Russia's Strategic Resource Grab

On Wednesday at a London hotel, President Obama meets his Russian counterpart Dmitry Medvedev for a crucial "mini-summit" around the edges of the G-20 talks on righting the global economic crisis.

The agenda for the first-ever meeting between the two presidents will hardly lack for contentious issues, from strategic nuclear arms reduction and missile defense to NATO enlargement and probes for Russian cooperation on Afghanistan — to say nothing of the off-line discussions regarding Russian support for Iran's menacing nuclear program.

With such a crowded plate, one issue that may not make the cut could well prove to have critical consequences for global economic development and geopolitics: Russia's resource war.

Call the scramble to control key strategic resources a case of asymmetrical warfare: Russia plays by commercial enterprise rules in free-market nations to advance its strategic interests, while imposing strict limits on foreign investment in its own resource sector. The result: A "heads I win, tails you lose" policy that allows Russia the best of both worlds as it amasses a global portfolio of resource assets.

The resource war is asymmetrical in another way as well: While Russia wages resource war with strategic intent, it is not at all clear the West realizes it is even going on.

How limited are non-Russian investors in Russia's resource riches?

Metals and minerals dominate the 42 sectors on Russia's designated "strategic list." In the mining sector, a new decree allows Russia to "repo" any truly successful resource exploration by majority-owned foreign companies.

Nominally, the companies are repaid for the exploration costs of any large resource finds, whose control then passes back to Russian authorities; foreign companies can keep the small finds, whose economics will make them largely nonviable.
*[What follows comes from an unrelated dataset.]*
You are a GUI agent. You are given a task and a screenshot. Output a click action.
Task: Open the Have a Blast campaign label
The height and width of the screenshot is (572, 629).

The rules pertain not only to oil and gas, but to gold, copper, uranium, diamonds, quartz, cobalt, nickel, platinum group metals, beryllium and lithium.

Resource companies already operating in Russia may have no choice but to tack with the new rules in hopes that they can maintain a sliver of their sunk investments. New money, of course, may examine the fine print on the new decree and red-line Russia for future exploration.

Russia's onerous home rules may be self-defeating — a measure of how little Moscow understands the laws of the marketplace and the freedom of capital. Its strategy in the rest of the world, however, is bringing more resources within Russian reach.

Take the case of the aluminum sector in Romania, for instance, where court papers filed in a U.K. commercial suit reveal what appears to be a false-flag operation — use of a Russian-controlled American front company — that allowed a Russian oligarch to take possession of key Romanian aluminum operations.

In the words of the British judge hearing the case, the Russian oligarch decided "better to negotiate with the Romanian government through a U.S. or Israeli connection, rather than a Russian company, because of the perceived antipathy of Romanians to Russians."

Nor has the U.S. itself been beyond Russia's reach. Metals conglomerate Norilsk Nickel owns the United States' only producing platinum and palladium mine, purchased in 2002-03 when U.S.-Russian relations were in the realpolitik equivalent of "harmonic convergence": The U.S. reaching out to Russia for post-9/11 cooperation in the then-called global war on terror, and Russia only then beginning to flex its petro-muscles.

While Norilsk trades as a publicly held company, Russia's St. Petersburg Times reported last summer that the newly appointed head of Norilsk served for more than a decade as "a KGB officer with the Leningrad branch of the Soviet security agency," according to the government's own Web site.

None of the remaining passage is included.